Requirement: Reproduce the material verbatim, from the line containing "What do you see at coordinates (604, 679)" up to and including the line containing "legend-label-november: November is". Omit the pictures from your reply.

Input records:
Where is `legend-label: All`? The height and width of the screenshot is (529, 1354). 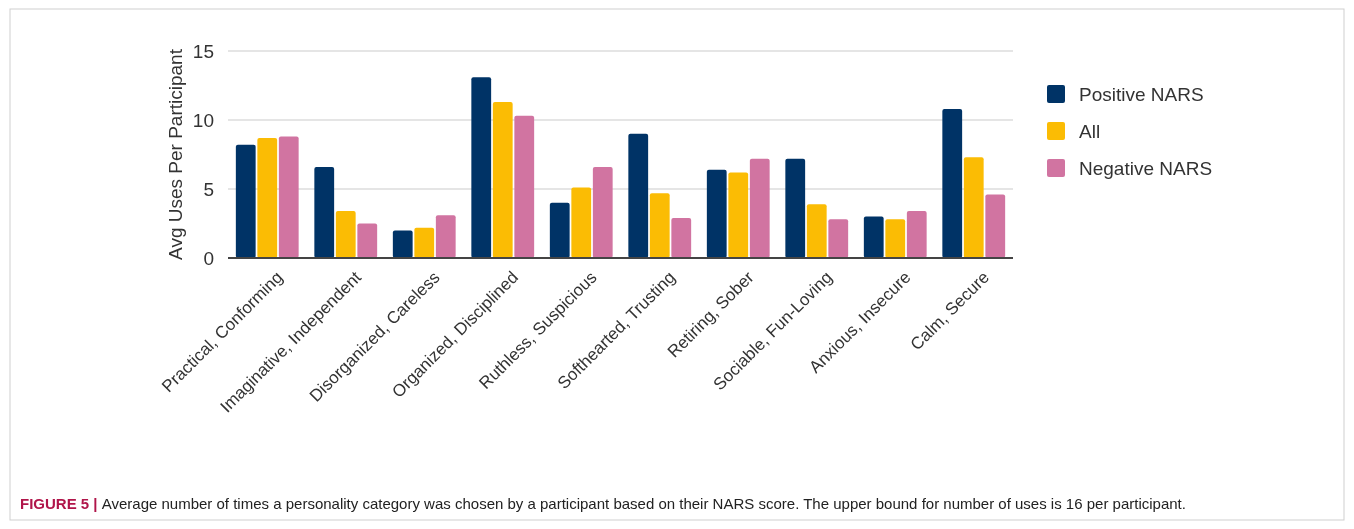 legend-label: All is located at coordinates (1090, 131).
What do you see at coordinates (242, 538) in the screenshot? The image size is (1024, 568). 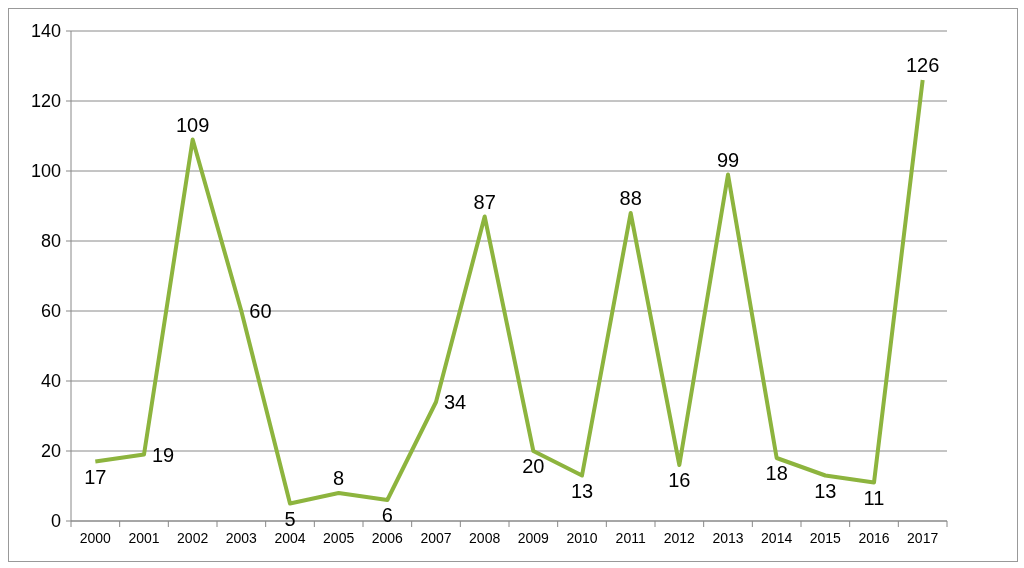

--

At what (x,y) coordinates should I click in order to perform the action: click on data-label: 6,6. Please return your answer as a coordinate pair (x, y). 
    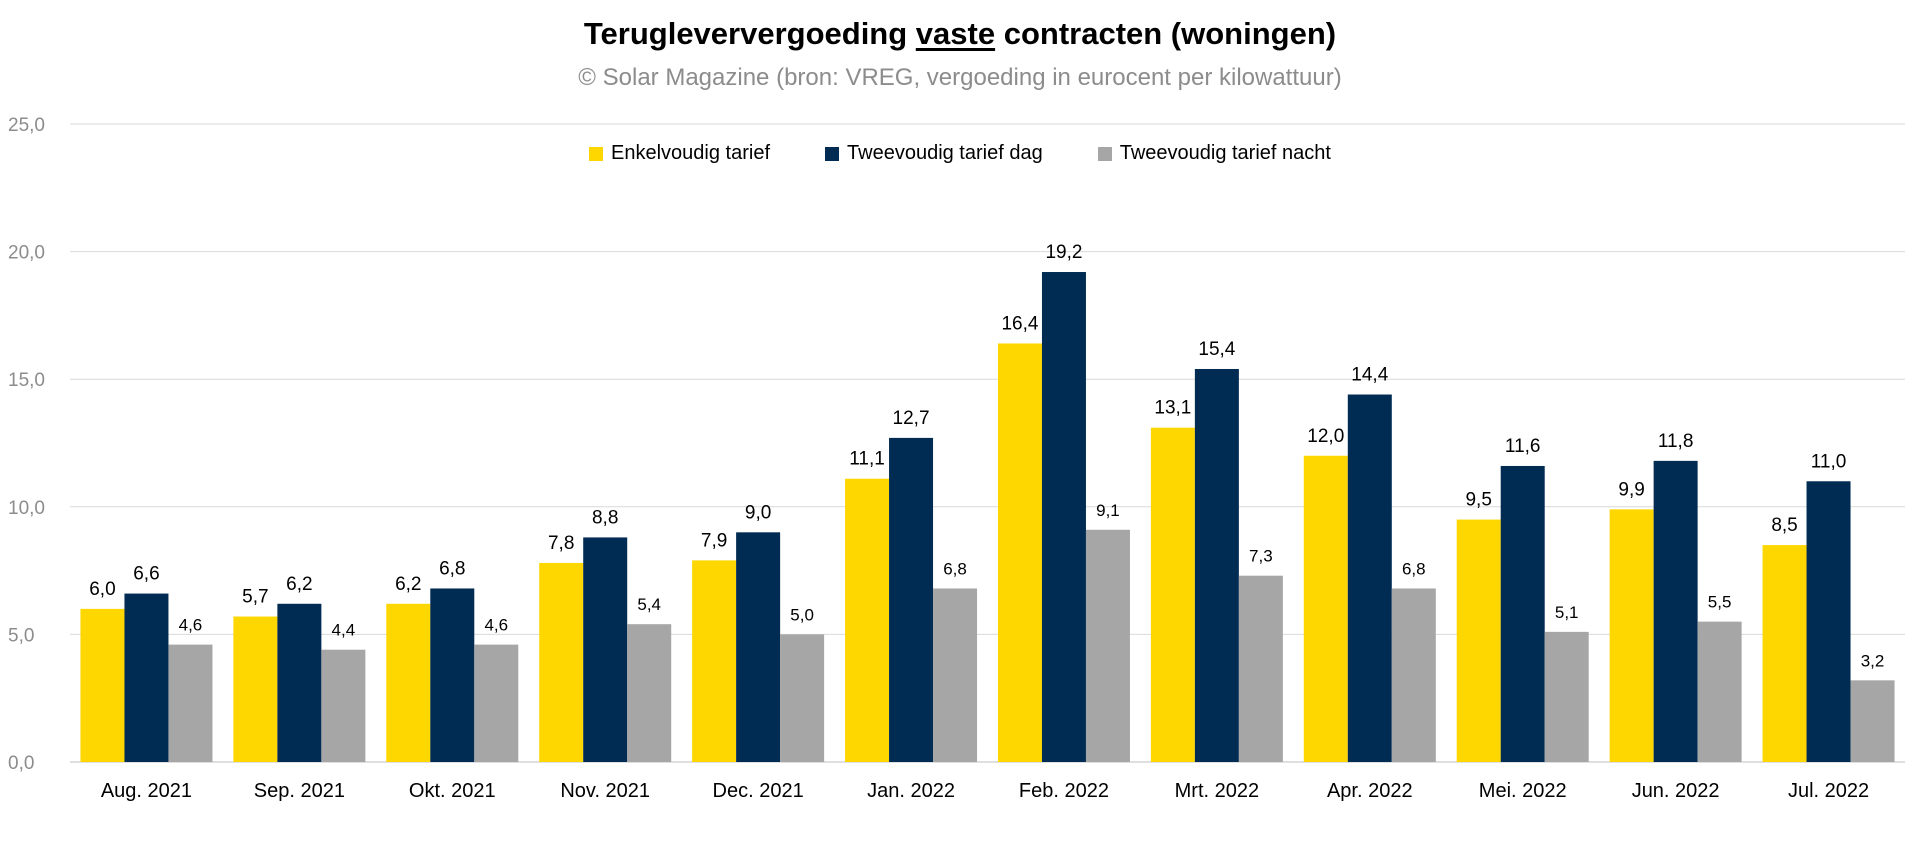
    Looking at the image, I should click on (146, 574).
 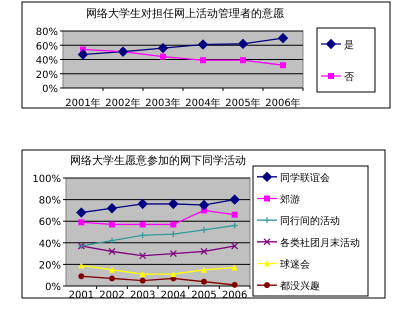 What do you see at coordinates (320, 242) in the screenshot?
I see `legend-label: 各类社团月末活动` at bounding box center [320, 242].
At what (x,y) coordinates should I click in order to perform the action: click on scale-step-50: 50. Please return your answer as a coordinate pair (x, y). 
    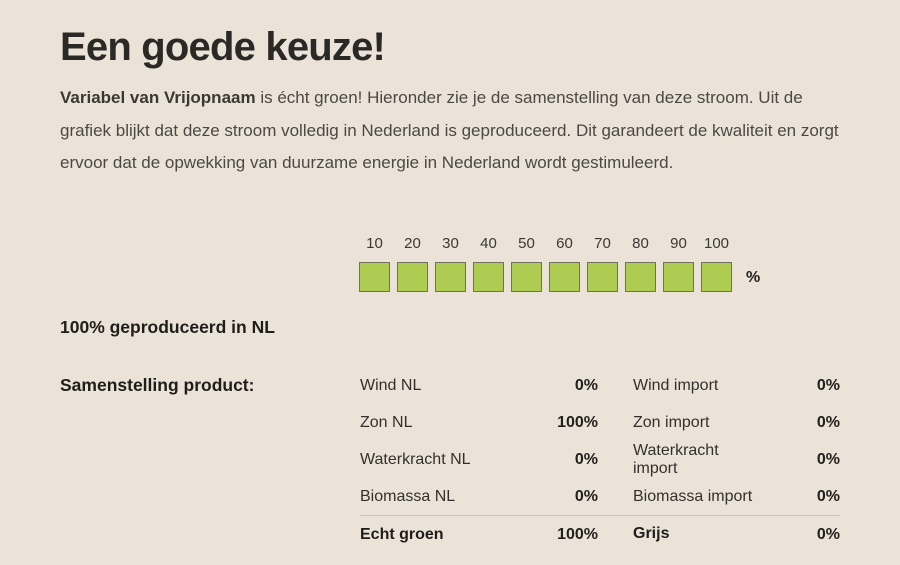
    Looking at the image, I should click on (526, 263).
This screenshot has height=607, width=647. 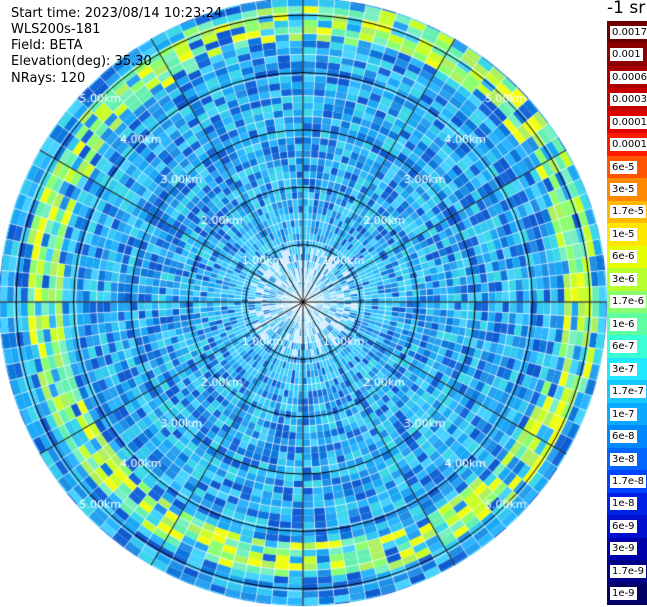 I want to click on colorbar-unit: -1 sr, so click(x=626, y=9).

==

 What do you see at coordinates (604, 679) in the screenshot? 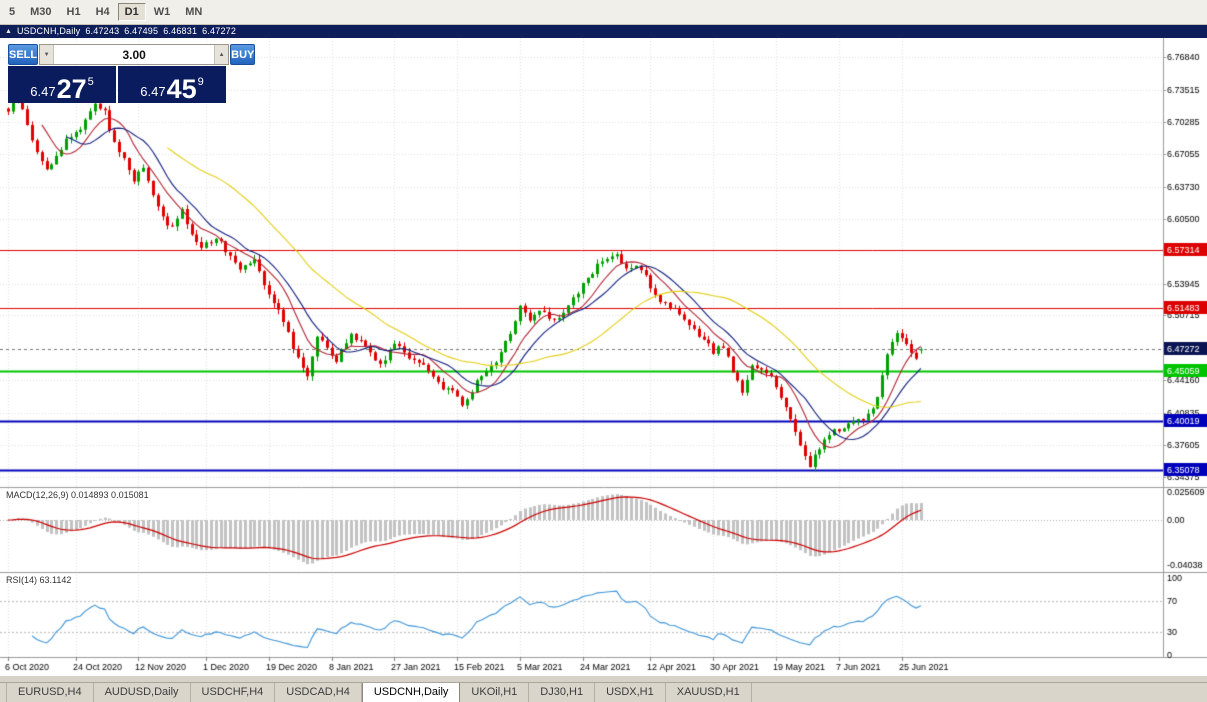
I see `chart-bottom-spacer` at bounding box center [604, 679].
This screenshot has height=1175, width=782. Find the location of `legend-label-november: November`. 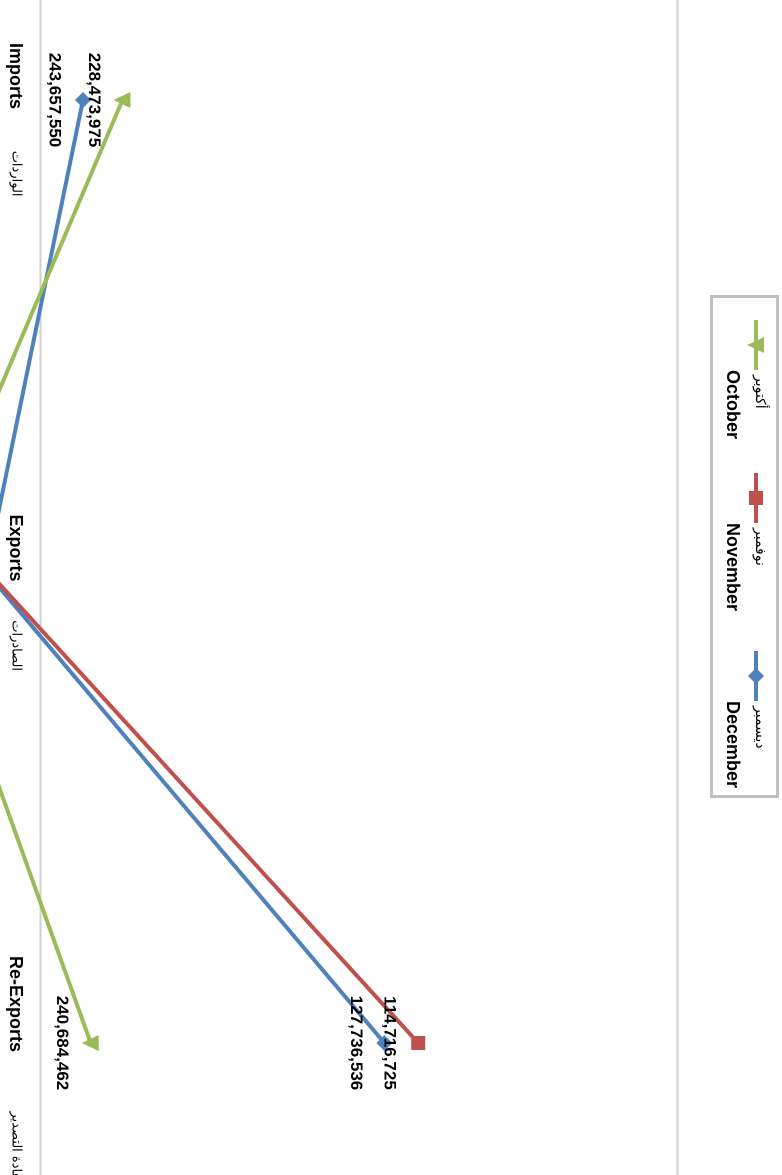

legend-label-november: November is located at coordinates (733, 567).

Response to this task:
 What do you see at coordinates (604, 679) in the screenshot? 
I see `chart-bottom-spacer` at bounding box center [604, 679].
This screenshot has height=1175, width=782. Find the location of `legend-label-november: November`. 

legend-label-november: November is located at coordinates (733, 567).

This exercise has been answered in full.